What to do.
Rewrite the listing from its start through the line containing "Looking at the", inclusive, replacing "action" with "operation" and keeping everything else the same. Leave the pictures out of your answer.

Dataset entries:
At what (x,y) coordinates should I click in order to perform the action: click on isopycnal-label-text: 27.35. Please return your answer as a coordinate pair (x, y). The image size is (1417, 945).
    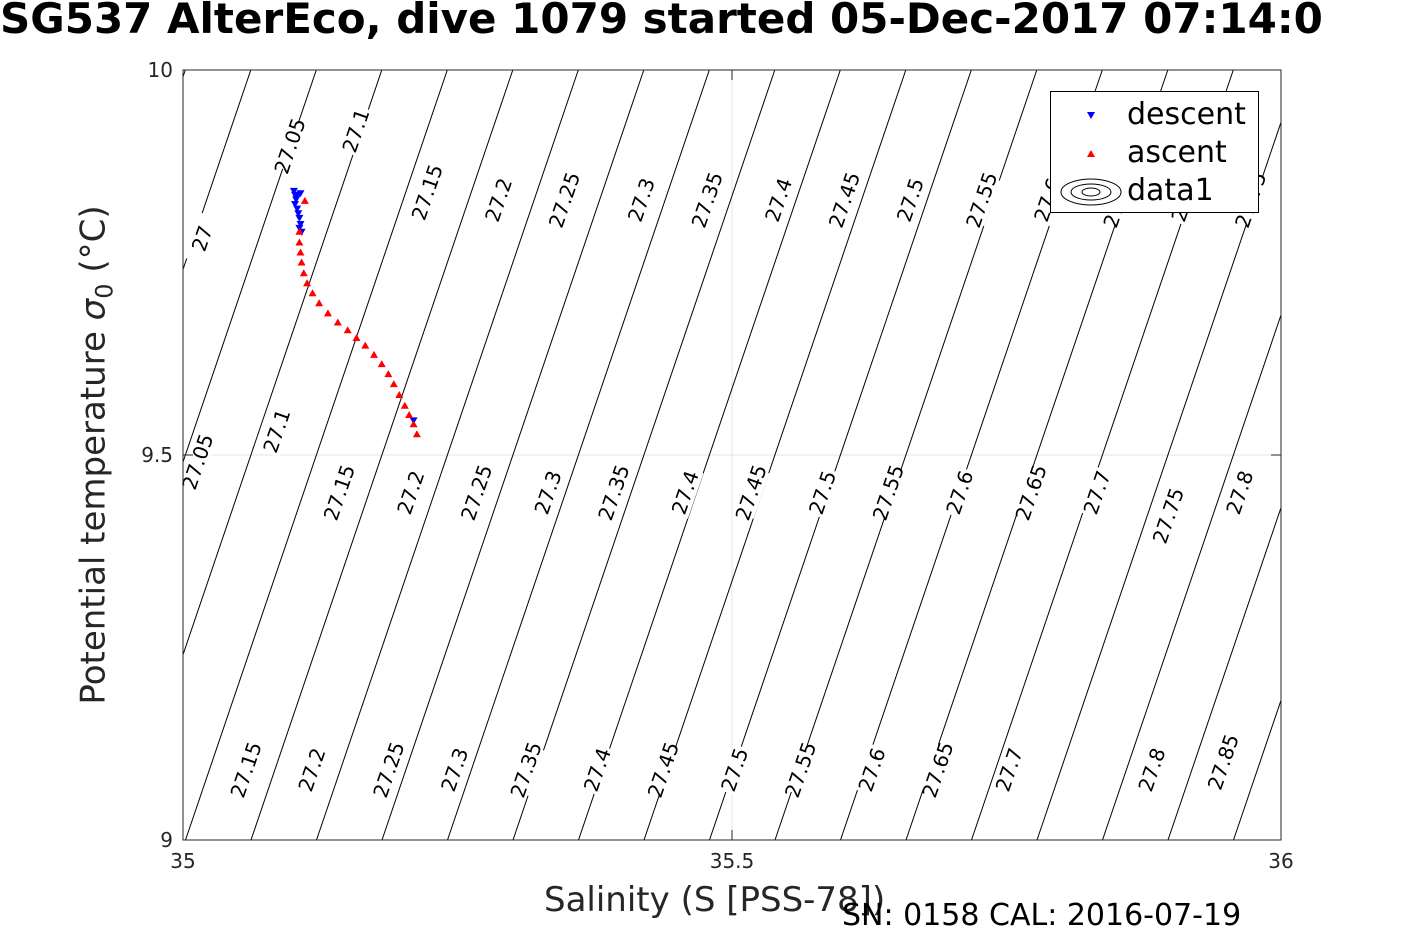
    Looking at the image, I should click on (614, 493).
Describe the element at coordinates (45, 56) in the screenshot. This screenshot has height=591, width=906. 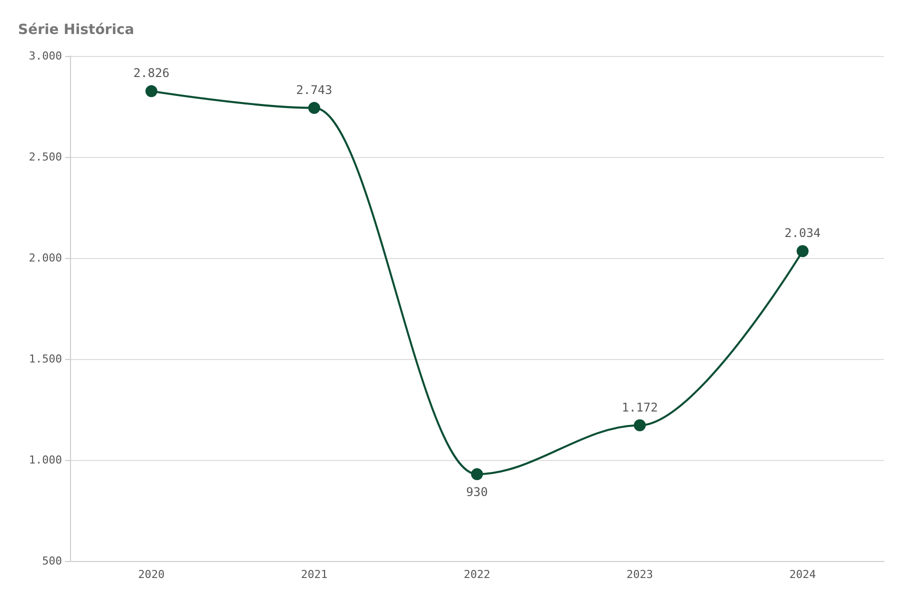
I see `y-tick-label: 3.000` at that location.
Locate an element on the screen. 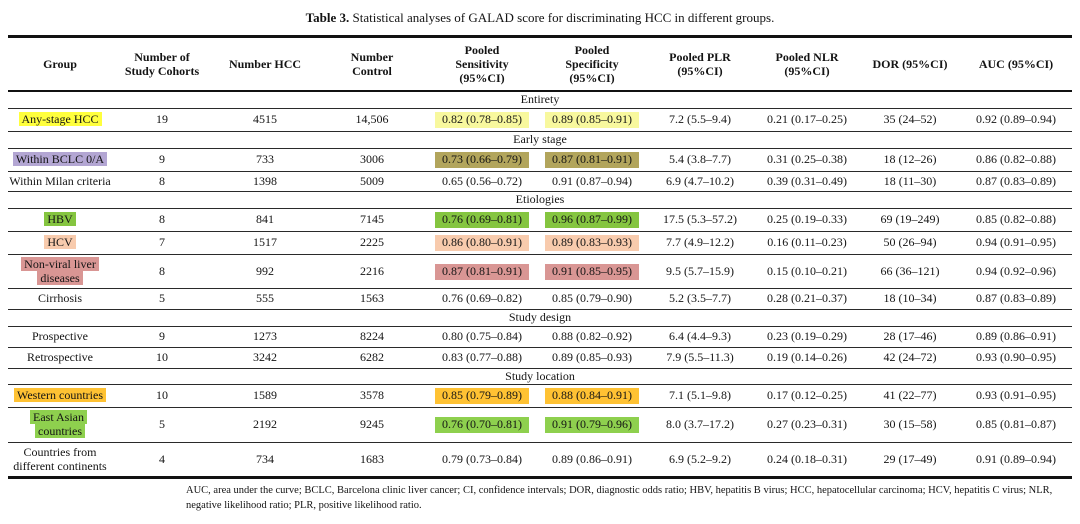  cell-value: 0.85 (0.81–0.87) is located at coordinates (1016, 424).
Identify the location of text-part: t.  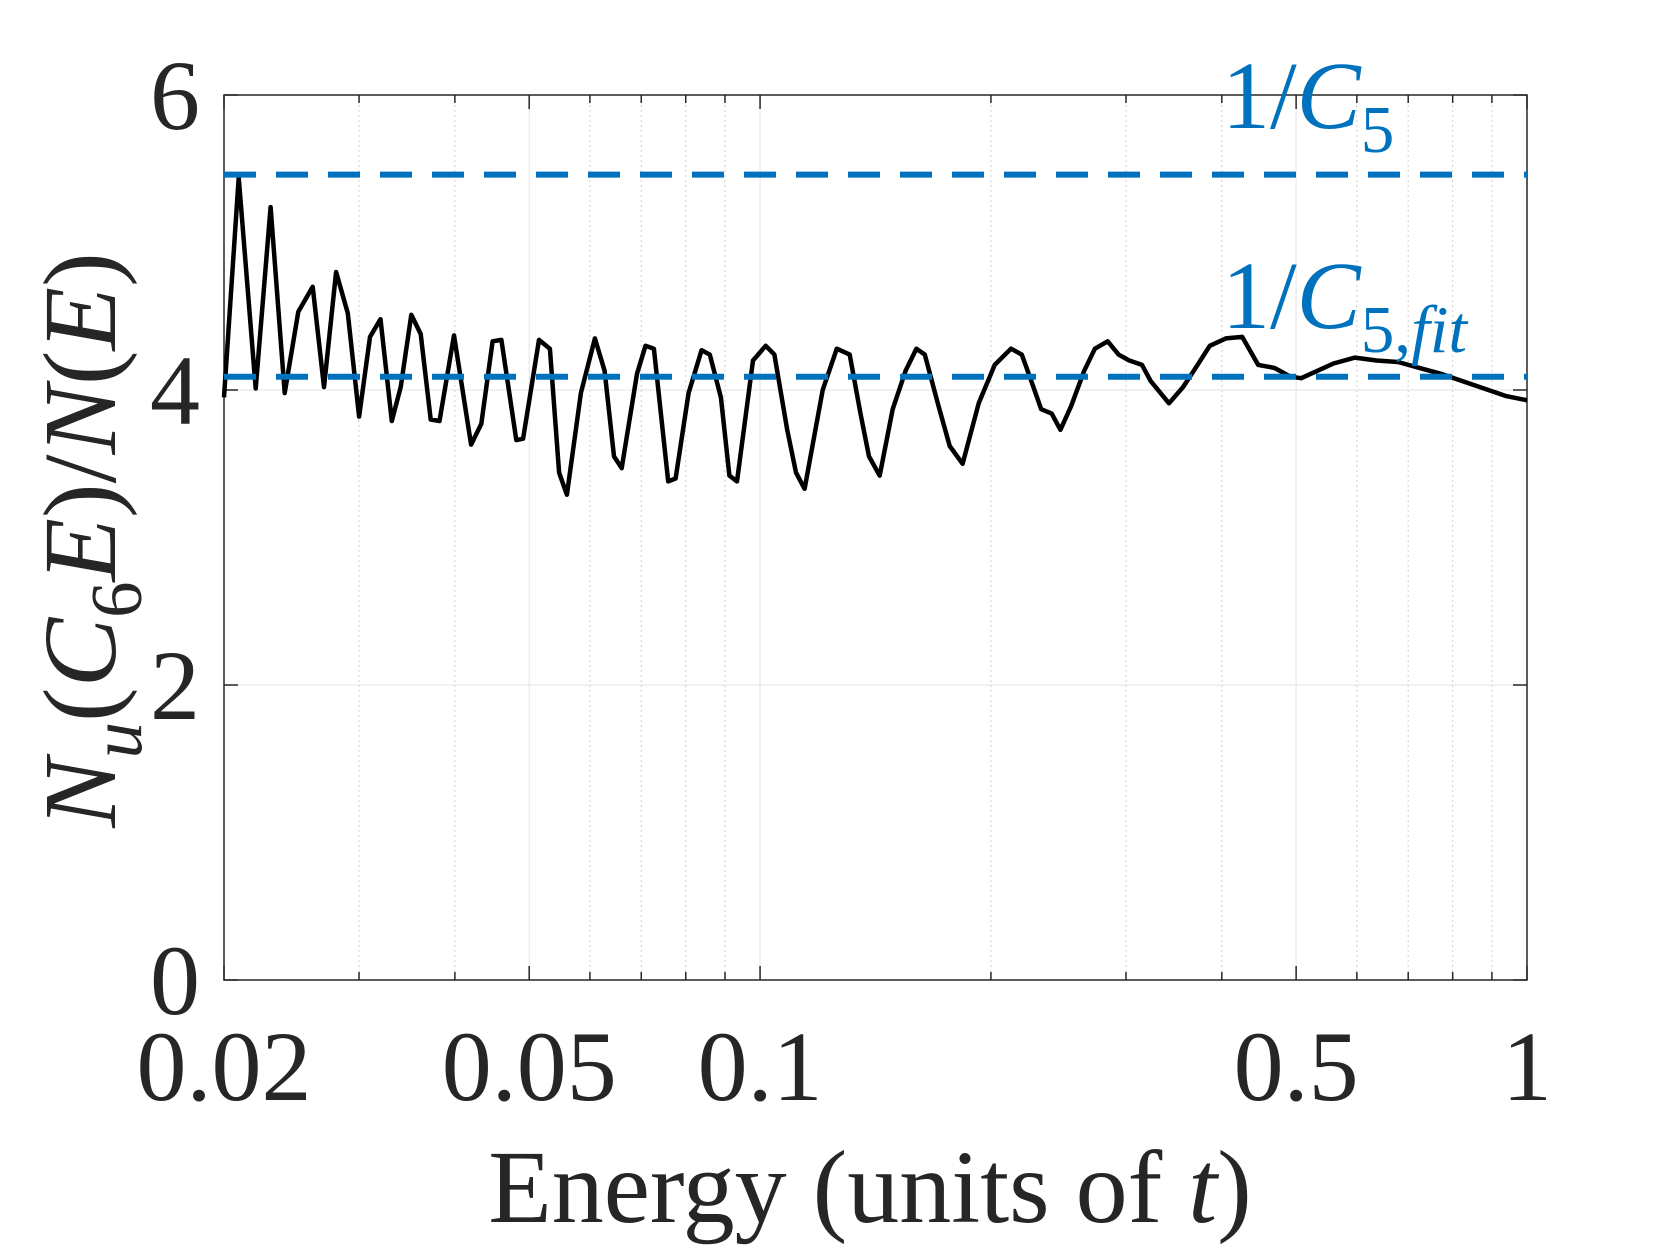
(1204, 1188).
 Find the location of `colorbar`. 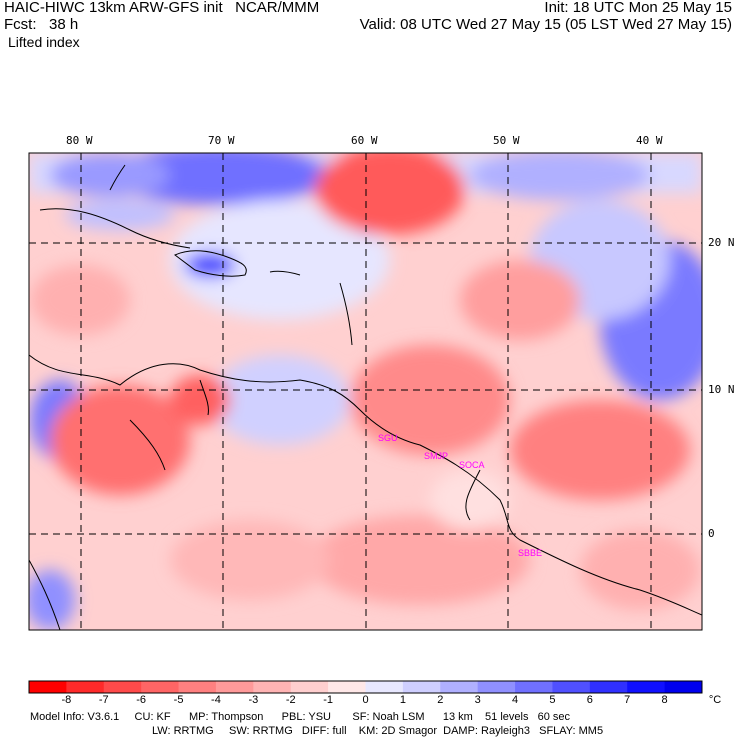

colorbar is located at coordinates (366, 687).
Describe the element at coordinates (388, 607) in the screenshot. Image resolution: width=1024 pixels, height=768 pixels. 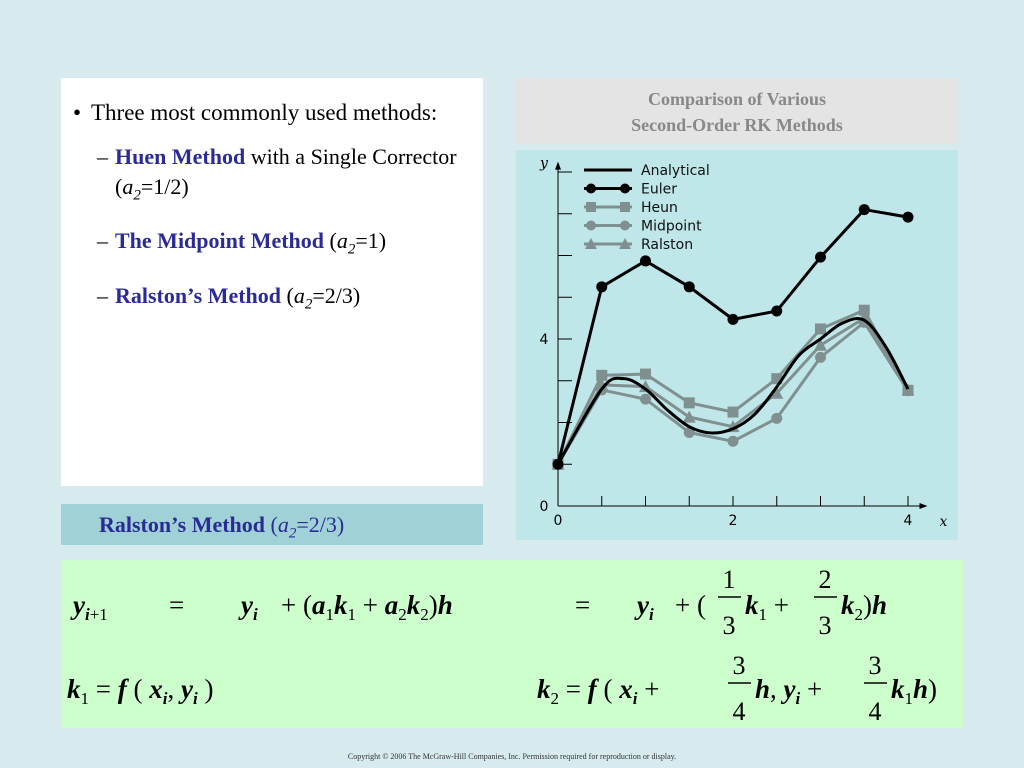
I see `svg-text:yi+1= yi+ (a1k1 + a2k2: yi+1 = yi + (a1k1 + a2k2)h = yi + (` at that location.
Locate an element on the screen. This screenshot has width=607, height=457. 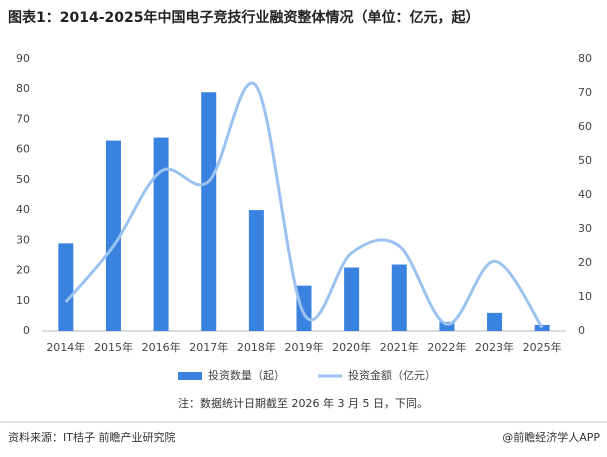
chart-title: 图表1：2014-2025年中国电子竞技行业融资整体情况（单位：亿元，起） is located at coordinates (244, 18).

Answer box.
At what (x,y) coordinates should I click in order to perform the operation: click on isopycnal-label-text: 27.35. Please return your answer as a coordinate pair (x, y). The image size is (1417, 945).
    Looking at the image, I should click on (614, 493).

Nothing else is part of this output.